[Click-target data]
####
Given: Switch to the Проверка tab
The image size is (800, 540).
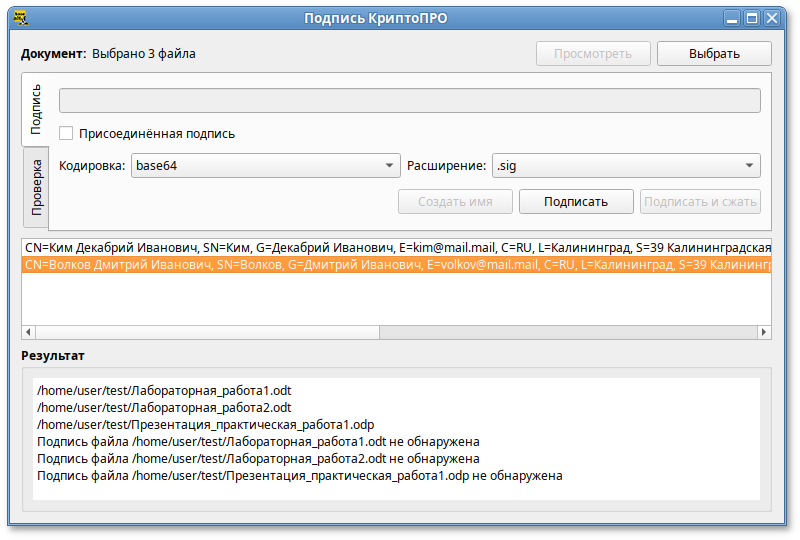Looking at the screenshot, I should 36,187.
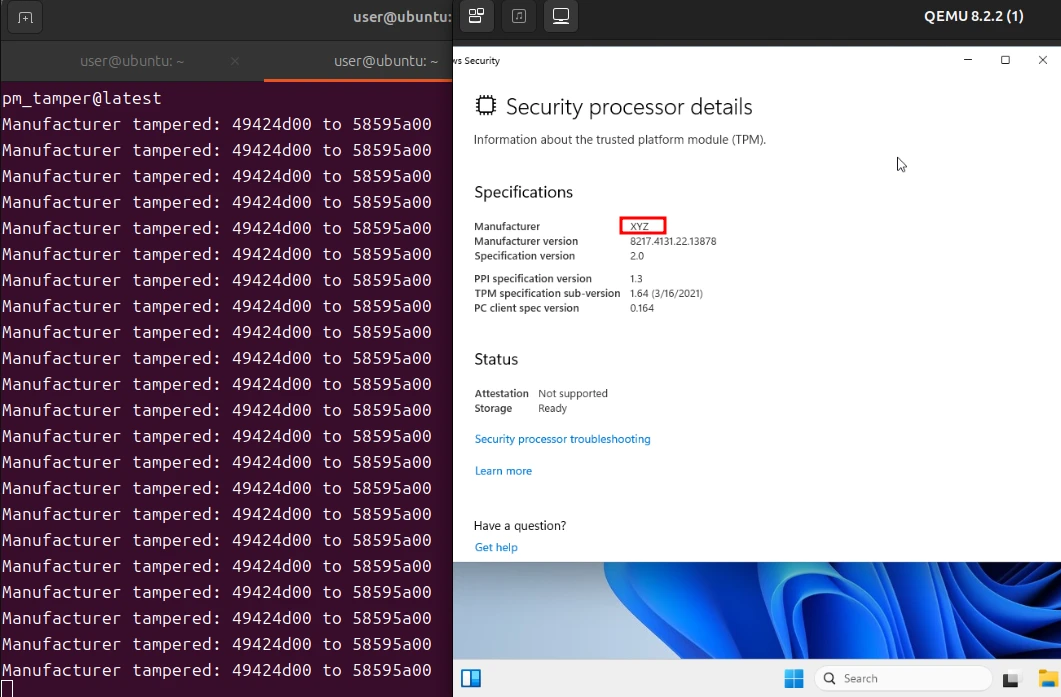Open the Widgets panel on the taskbar
Screen dimensions: 1061x697
pos(471,679)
####
= Problem to work on =
Copy every row above word for word, and leave out the pictures.

= Task output =
Given: Switch to the Проверка tab
The image size is (800, 540).
Looking at the screenshot, I should 36,187.
Open the Widgets panel on the taskbar
Screen dimensions: 1061x697
pos(471,679)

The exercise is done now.